Latest revision as of 22:04, 26 June 2023

The following problem is from both the 2015 AMC 12A #6 and 2015 AMC 10A #8, so both problems redirect to this page.

Problem

Two years ago Pete was three times as old as his cousin Claire. Two years before that, Pete was four times as old as Claire.

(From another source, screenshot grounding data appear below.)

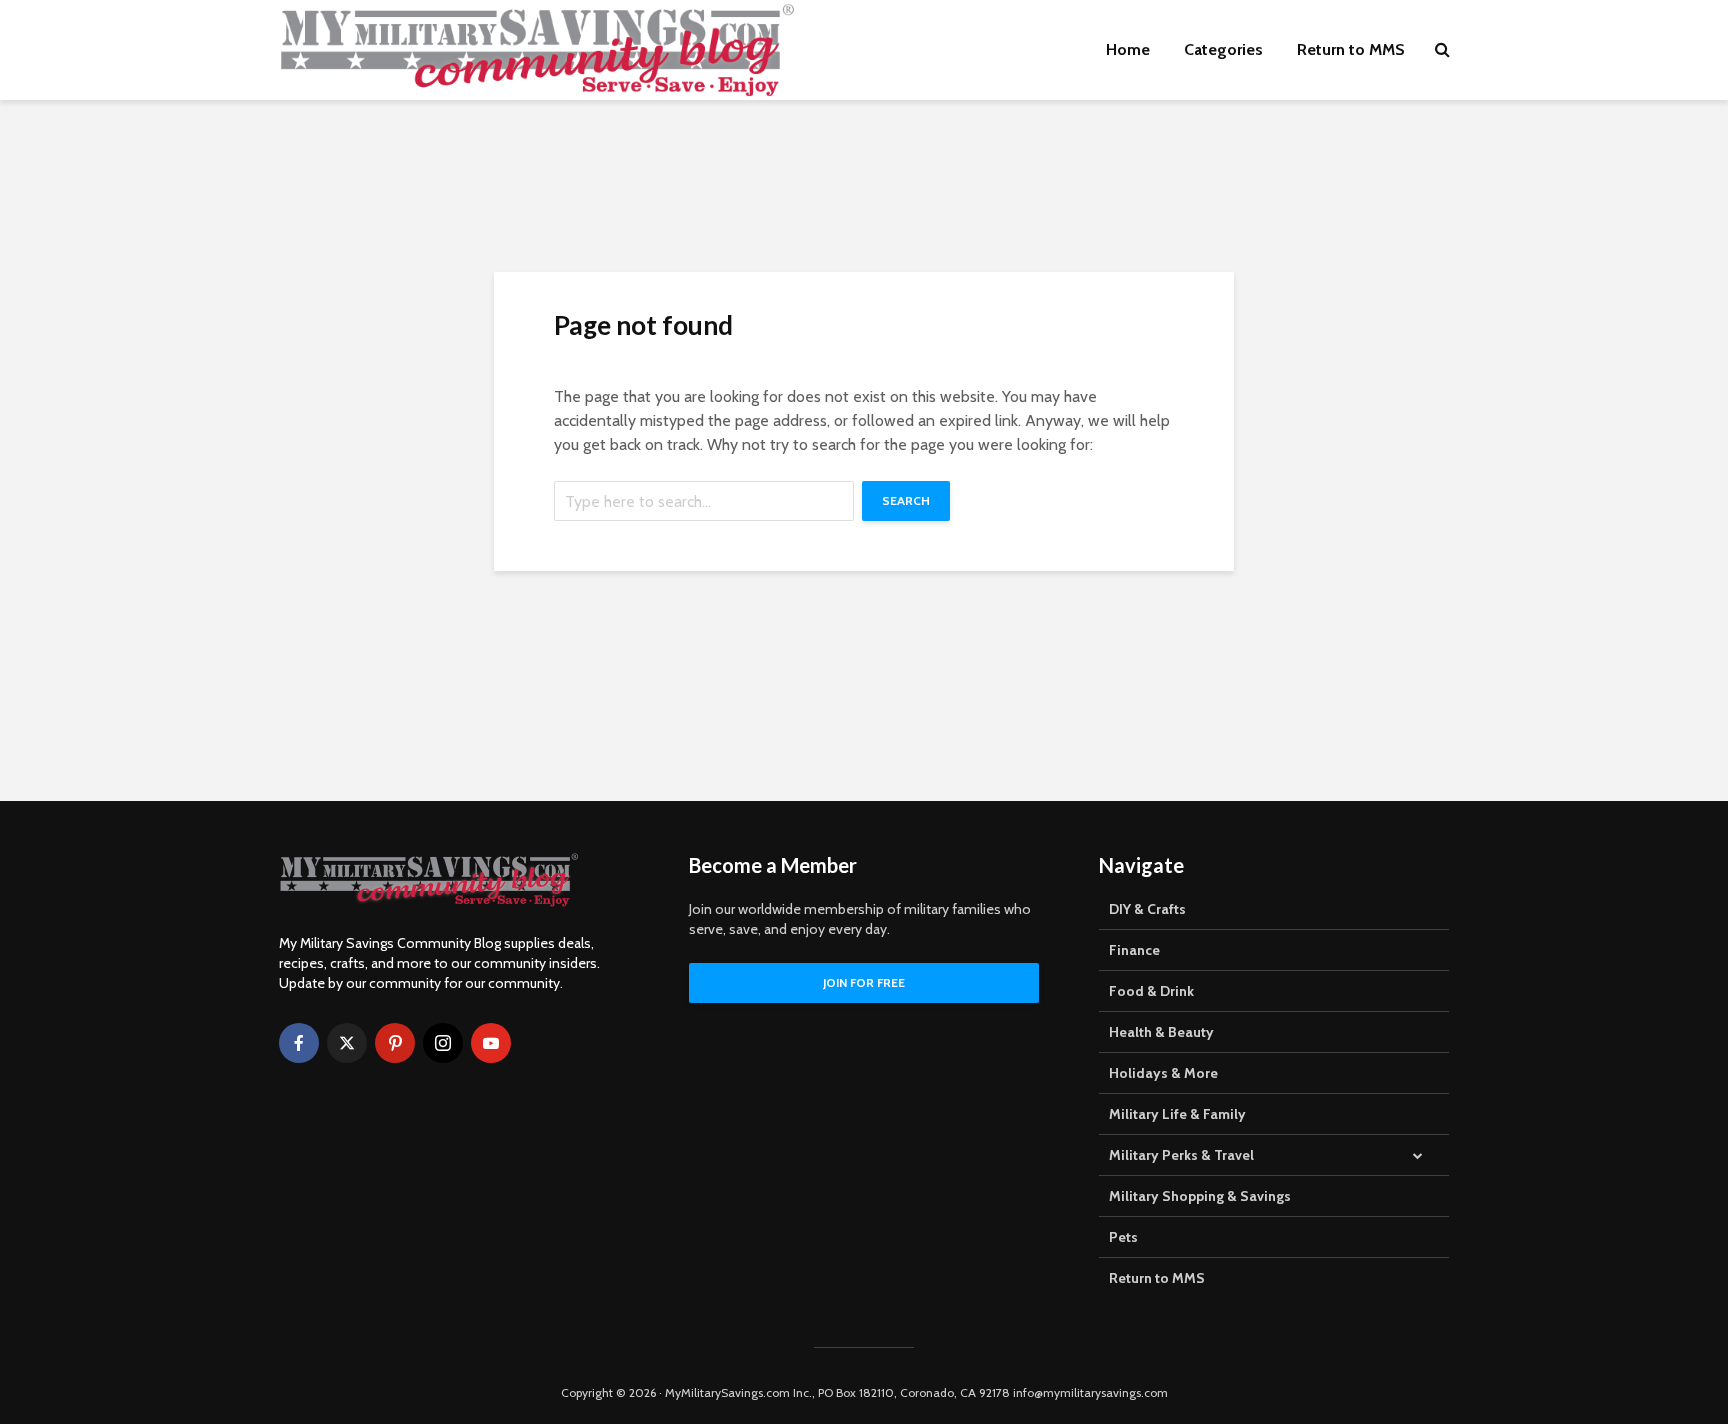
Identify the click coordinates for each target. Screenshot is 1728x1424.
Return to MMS (1351, 49)
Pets (1123, 1237)
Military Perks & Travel (1181, 1155)
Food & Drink (1151, 991)
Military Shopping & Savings (1200, 1196)
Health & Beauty (1161, 1032)
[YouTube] (491, 1043)
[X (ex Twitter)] (347, 1043)
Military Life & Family (1177, 1114)
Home (1128, 49)
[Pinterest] (395, 1043)
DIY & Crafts (1147, 909)
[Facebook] (299, 1043)
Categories (1223, 49)
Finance (1134, 950)
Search (906, 500)
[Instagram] (443, 1043)
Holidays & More (1163, 1073)
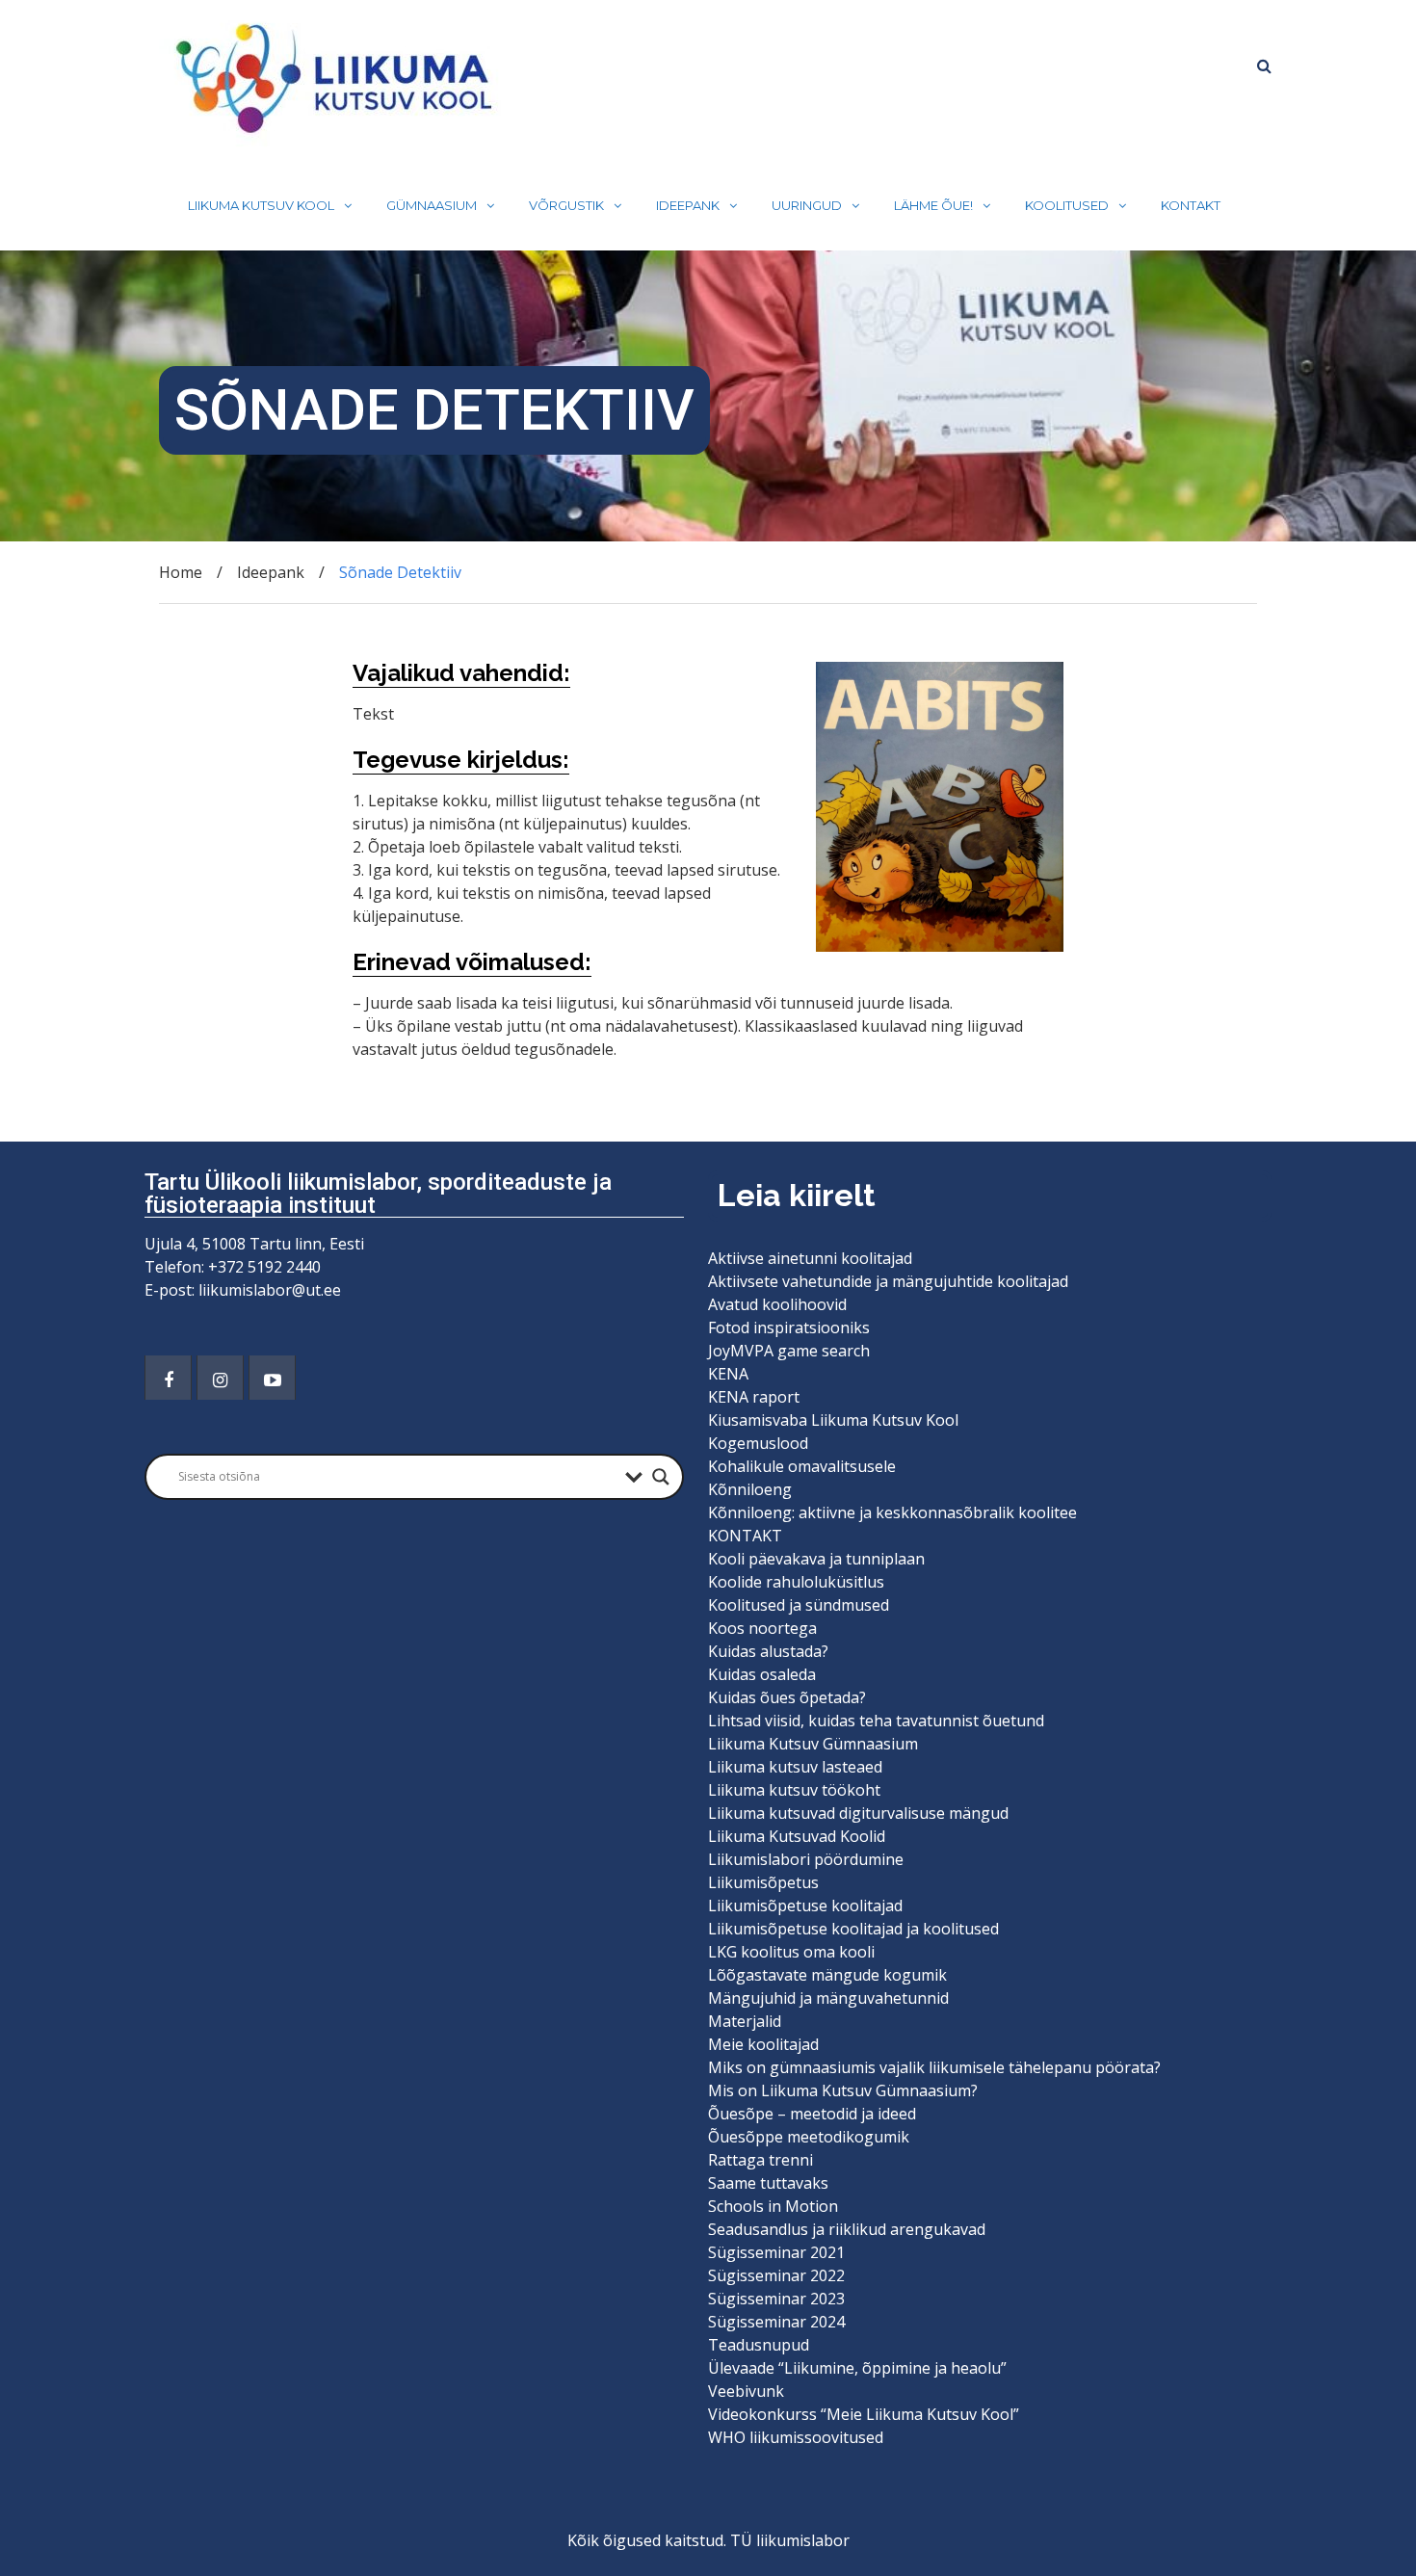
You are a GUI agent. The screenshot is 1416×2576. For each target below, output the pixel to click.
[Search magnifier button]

In how many years will the ratio of their ages be $2$ : $1$ ?

$\textbf{(A)}\ 2 \qquad\textbf{(B)} \ 4 \qquad\textbf{(C)} \ 5 \qquad\textbf{(D)} \ 6 \qquad\textbf{(E)} \ 8$

Solution

This problem can be converted to a system of equations. Let $p$ be Pete's current age and $c$ be Claire's current age.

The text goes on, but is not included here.